Posted by: Kevin
If you're just starting to exercise to build muscle, you may wonder if you can build muscle with high reps. There was a time that this was thought to be the best way to get fit, but we now know that it's better to exercise with fewer reps, but more intensity.
Instead of using a light weight and performing several sets with high reps, you're better off choosing a heavier weight and fewer reps. In fact, you can have great success with performing one set of 8 reps instead of three sets of 10 reps. The most important part of your routine is getting to muscle failure at the end of your set. It may take you a few sessions to figure out what weight will get you there, but with some practice you'll find the perfect amount of weight. You need to be able to complete eight reps with a weight using the full range of motion. By the last rep you should feel like you can't do any more - at least in a slow and controlled manner.

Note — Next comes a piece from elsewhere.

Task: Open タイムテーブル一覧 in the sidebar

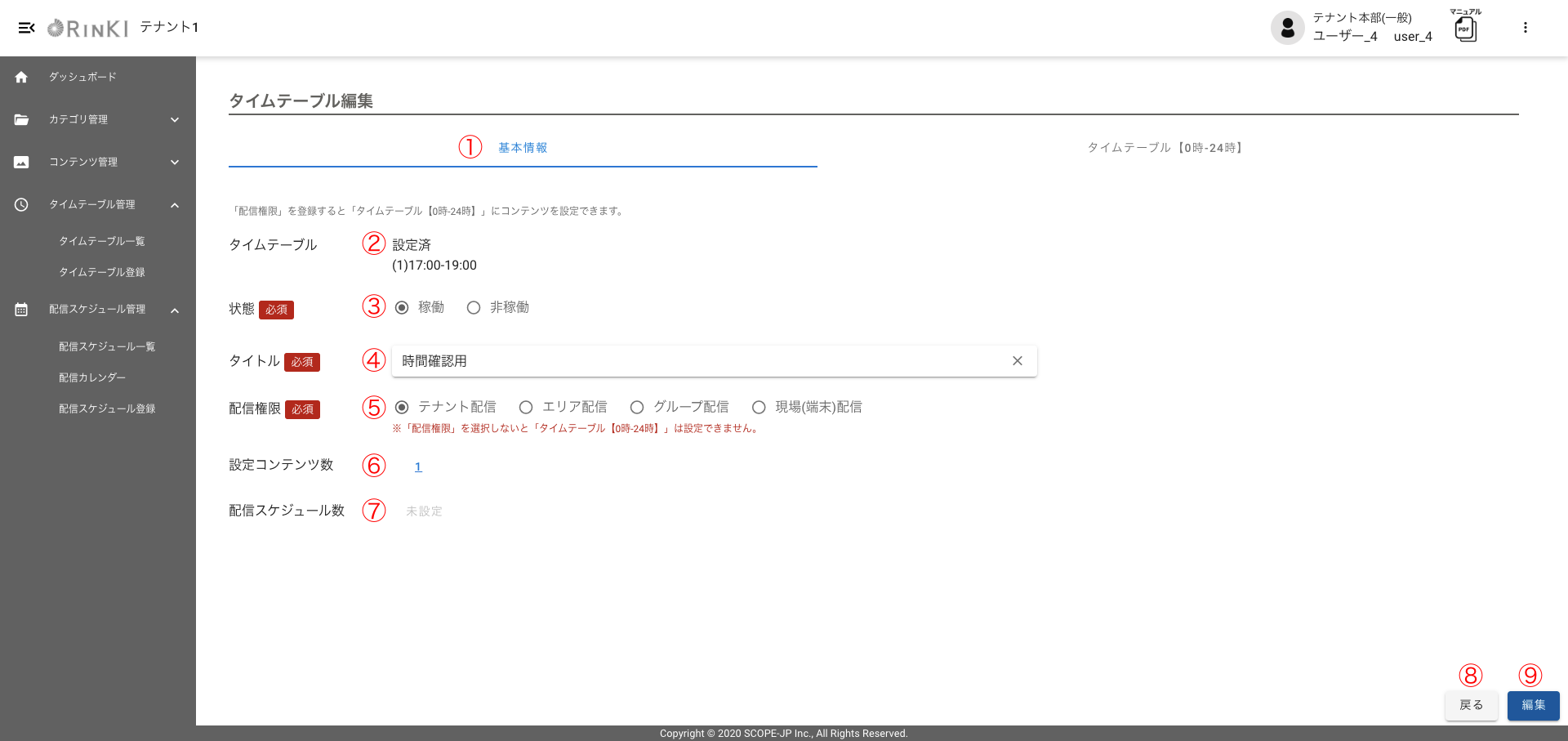Action: pos(102,241)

This is called muscle failure. You should look for exercises that work on more than one muscle at once so that you get even more efficiency form your workout routine. You don't need to continue to perform rep after rep to build muscle. In fact, that can actually have the opposite effect. The best way to exercise to build muscle is by working at a high intensity for a shorter amount of time. And after a strenuous workout you need to allow your body to rest so that you can get proper recovery.

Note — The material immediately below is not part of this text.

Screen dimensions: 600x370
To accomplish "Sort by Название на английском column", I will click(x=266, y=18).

There are occasions where using lighter weights and performing more reps can be beneficial. For example, if you have an injury, this can help you to slowly build strength until you can lift more weight. Using lighter weights is also better for people who have joint problems or arthritis that make lifting heavy weights difficult or even impossible. But for the average person really looking to add muscle it's better to use heavier weights and lower reps. You can build muscle with high reps, but if you're looking to build your body and add a lot of bulk, this isn't as effective as higher weights and higher intensity exercise with lower numbers of reps and sets.